Stored records:
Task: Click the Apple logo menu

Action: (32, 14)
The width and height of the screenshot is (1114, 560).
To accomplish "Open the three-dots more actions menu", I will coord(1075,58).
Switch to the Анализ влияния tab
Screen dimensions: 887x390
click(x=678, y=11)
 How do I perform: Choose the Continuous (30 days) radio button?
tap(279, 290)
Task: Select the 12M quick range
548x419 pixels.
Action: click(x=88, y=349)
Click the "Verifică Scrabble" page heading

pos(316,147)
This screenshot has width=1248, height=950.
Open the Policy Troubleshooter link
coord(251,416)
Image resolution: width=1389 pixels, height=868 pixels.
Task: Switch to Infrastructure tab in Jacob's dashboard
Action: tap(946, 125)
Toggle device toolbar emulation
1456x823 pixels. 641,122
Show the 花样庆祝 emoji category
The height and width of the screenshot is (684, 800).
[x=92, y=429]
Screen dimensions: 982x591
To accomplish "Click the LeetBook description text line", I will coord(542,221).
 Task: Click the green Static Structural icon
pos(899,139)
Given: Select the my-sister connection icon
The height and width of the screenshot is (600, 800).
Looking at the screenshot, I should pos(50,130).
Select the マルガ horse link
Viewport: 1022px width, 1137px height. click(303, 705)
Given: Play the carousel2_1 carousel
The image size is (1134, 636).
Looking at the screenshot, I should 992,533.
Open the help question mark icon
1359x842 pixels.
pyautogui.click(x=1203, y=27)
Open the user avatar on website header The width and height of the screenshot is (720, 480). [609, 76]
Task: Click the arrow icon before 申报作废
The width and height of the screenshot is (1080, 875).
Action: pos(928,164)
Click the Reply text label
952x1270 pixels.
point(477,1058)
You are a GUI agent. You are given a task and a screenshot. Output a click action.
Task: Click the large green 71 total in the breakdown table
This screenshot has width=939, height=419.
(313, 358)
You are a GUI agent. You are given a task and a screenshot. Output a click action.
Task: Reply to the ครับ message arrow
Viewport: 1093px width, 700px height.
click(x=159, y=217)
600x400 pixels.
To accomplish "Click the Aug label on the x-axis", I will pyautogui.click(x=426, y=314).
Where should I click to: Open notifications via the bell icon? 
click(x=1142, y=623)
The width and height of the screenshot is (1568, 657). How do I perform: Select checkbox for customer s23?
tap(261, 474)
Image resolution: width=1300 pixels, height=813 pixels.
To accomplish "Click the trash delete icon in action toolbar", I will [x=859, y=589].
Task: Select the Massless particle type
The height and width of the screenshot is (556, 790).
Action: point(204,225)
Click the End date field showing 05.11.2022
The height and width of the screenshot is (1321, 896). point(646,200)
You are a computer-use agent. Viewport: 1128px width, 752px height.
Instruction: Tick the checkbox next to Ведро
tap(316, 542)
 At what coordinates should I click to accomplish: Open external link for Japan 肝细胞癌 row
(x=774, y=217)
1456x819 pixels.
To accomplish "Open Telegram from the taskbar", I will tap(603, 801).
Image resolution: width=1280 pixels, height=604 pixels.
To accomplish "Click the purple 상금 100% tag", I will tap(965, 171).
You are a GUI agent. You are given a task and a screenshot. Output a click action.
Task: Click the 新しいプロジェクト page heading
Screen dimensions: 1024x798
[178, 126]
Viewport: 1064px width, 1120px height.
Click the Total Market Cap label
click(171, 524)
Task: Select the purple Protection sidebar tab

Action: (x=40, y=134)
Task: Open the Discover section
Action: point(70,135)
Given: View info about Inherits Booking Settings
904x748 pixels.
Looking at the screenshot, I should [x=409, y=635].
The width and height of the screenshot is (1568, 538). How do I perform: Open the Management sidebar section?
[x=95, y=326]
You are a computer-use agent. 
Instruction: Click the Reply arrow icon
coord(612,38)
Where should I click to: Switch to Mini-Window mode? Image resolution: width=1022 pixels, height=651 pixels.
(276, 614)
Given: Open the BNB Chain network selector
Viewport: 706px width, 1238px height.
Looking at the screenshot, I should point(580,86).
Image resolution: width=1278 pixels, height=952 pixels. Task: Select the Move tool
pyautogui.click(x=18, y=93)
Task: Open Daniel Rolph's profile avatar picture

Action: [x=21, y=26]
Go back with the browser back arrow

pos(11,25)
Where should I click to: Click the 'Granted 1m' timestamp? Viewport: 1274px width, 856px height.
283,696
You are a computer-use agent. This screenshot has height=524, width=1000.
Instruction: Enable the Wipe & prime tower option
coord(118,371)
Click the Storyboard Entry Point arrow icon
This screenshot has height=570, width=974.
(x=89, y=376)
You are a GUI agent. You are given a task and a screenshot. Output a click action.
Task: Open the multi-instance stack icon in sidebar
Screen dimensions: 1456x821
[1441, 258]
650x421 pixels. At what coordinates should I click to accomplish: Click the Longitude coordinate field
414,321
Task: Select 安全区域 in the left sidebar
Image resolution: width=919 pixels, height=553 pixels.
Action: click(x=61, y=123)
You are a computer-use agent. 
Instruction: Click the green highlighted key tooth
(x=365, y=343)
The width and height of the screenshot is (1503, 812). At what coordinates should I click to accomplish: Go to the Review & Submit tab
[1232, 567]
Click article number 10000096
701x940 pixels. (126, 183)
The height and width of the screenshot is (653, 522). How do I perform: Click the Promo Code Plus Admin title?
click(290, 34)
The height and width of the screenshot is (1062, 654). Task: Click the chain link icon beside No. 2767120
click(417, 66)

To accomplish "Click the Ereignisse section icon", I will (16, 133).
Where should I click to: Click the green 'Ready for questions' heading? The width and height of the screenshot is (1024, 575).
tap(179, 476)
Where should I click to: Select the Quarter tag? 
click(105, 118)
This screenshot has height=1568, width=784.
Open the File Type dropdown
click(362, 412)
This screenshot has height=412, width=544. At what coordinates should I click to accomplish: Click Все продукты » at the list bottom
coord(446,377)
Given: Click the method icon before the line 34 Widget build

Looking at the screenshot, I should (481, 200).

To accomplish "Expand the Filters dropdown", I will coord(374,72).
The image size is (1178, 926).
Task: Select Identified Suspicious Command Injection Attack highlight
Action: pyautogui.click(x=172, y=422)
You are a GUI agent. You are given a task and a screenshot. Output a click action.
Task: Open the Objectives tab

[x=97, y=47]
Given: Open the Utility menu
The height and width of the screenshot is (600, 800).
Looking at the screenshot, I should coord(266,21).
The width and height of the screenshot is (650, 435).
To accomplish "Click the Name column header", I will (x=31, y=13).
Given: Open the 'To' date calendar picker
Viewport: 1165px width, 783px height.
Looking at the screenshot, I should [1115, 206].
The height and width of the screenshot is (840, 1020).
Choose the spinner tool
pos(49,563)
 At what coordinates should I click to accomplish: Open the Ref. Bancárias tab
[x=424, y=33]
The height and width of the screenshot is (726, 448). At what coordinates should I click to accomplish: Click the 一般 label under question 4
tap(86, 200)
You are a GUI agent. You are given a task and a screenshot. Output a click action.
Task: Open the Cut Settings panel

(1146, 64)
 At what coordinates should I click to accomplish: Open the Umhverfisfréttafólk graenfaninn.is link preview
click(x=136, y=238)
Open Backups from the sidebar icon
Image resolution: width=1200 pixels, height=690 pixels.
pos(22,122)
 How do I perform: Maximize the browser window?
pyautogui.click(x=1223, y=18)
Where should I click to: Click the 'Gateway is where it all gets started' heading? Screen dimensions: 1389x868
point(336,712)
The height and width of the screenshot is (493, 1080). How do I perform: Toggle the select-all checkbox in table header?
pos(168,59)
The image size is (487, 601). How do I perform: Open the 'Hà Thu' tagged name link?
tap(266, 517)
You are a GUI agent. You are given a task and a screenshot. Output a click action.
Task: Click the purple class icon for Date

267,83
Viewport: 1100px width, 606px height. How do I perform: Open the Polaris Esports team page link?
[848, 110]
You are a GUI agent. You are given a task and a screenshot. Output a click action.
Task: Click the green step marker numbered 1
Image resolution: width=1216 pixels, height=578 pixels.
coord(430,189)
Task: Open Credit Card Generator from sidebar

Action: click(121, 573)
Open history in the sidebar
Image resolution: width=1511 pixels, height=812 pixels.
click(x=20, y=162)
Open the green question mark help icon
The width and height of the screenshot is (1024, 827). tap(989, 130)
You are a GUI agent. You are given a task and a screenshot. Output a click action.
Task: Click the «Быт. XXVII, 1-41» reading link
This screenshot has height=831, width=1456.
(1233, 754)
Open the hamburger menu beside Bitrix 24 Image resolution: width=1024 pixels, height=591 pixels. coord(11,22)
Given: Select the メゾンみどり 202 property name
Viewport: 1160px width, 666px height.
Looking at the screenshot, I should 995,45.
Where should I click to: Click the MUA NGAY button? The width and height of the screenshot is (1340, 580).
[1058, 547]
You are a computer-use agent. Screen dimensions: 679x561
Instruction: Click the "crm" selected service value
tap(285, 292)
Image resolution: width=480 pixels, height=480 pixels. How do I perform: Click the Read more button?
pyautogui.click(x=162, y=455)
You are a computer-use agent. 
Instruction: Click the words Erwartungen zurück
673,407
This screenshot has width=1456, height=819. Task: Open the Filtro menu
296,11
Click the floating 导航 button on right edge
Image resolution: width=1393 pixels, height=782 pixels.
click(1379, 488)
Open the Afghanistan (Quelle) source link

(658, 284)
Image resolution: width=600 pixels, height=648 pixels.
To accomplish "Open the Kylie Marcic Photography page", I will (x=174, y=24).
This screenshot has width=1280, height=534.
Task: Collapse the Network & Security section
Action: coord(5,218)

Instructions for the task: Look above for the line holding "Open the Policy Troubleshooter link" and the line holding "Given: Select the my-sister connection icon". Retype both, and every line between them, word for word and nothing else.

Final answer:
Open the Policy Troubleshooter link
coord(251,416)
Image resolution: width=1389 pixels, height=868 pixels.
Task: Switch to Infrastructure tab in Jacob's dashboard
Action: tap(946, 125)
Toggle device toolbar emulation
1456x823 pixels. 641,122
Show the 花样庆祝 emoji category
The height and width of the screenshot is (684, 800).
[x=92, y=429]
Screen dimensions: 982x591
To accomplish "Click the LeetBook description text line", I will coord(542,221).
 Task: Click the green Static Structural icon
pos(899,139)
Given: Select the my-sister connection icon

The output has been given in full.